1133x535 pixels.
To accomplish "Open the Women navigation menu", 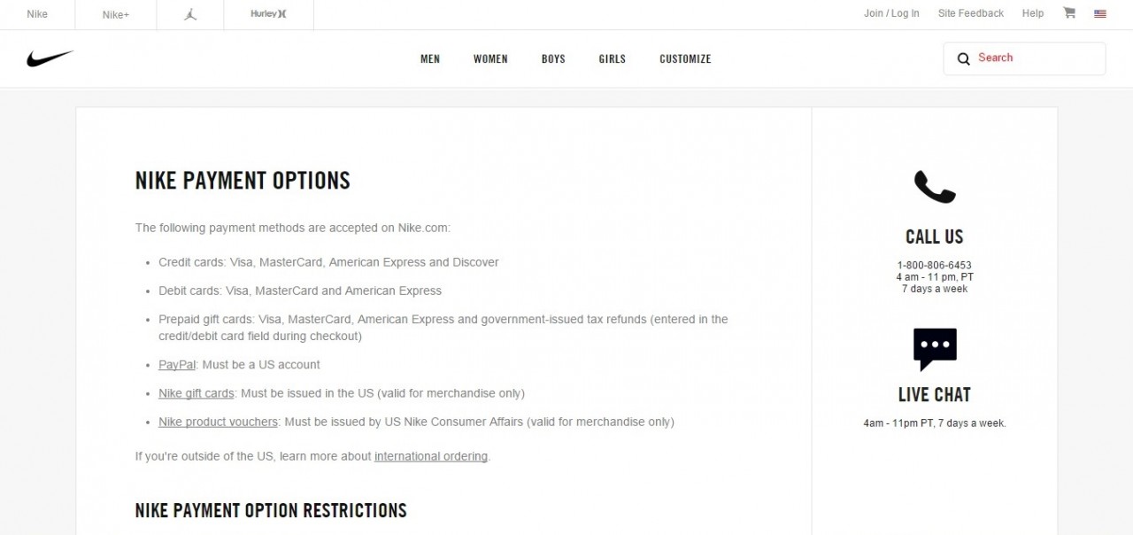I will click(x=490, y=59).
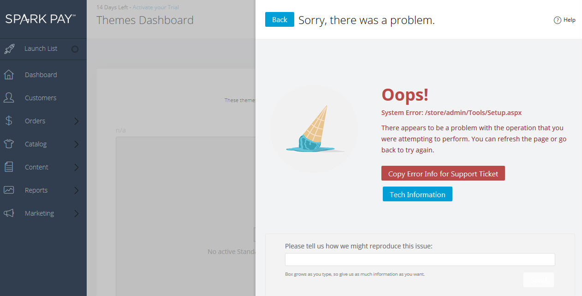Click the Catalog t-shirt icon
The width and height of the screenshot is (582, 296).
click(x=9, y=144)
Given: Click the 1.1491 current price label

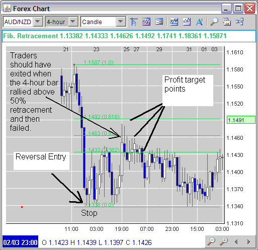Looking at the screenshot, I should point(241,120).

==

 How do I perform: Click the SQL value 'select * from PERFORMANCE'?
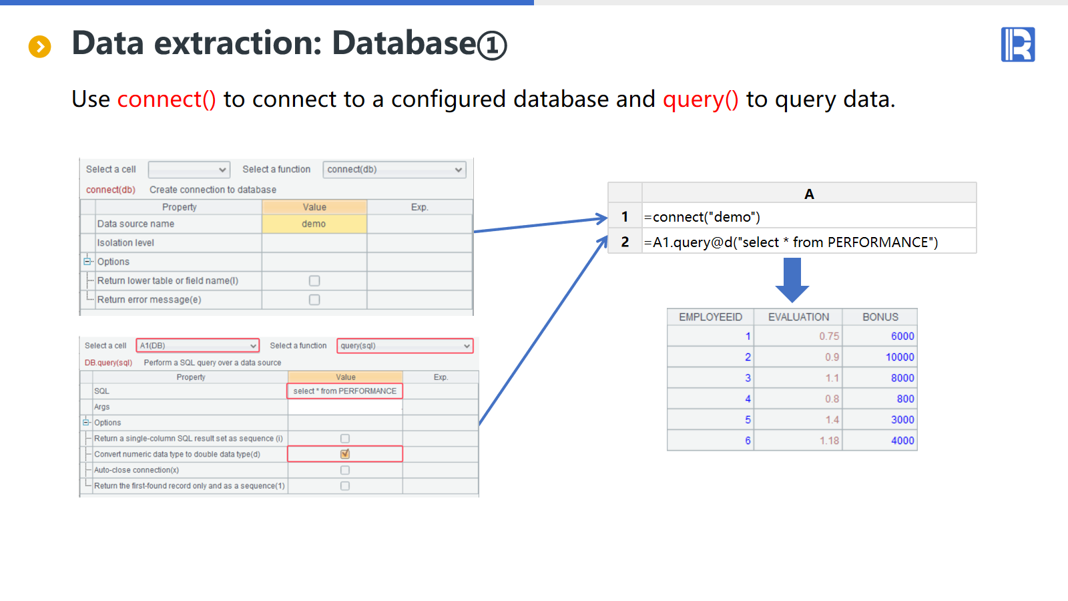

---

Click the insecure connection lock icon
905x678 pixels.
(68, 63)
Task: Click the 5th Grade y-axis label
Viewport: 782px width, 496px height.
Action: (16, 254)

What you are asked to do:
Please put the stretch of entries from the line containing "Task: Click the 5th Grade y-axis label" through the line containing "Action: (16, 254)" into a Markdown table. Use a Row column for the row number and a Text column for each line, and leave out blank lines.

Final result:
| Row | Text |
|---|---|
| 1 | Task: Click the 5th Grade y-axis label |
| 2 | Viewport: 782px width, 496px height. |
| 3 | Action: (16, 254) |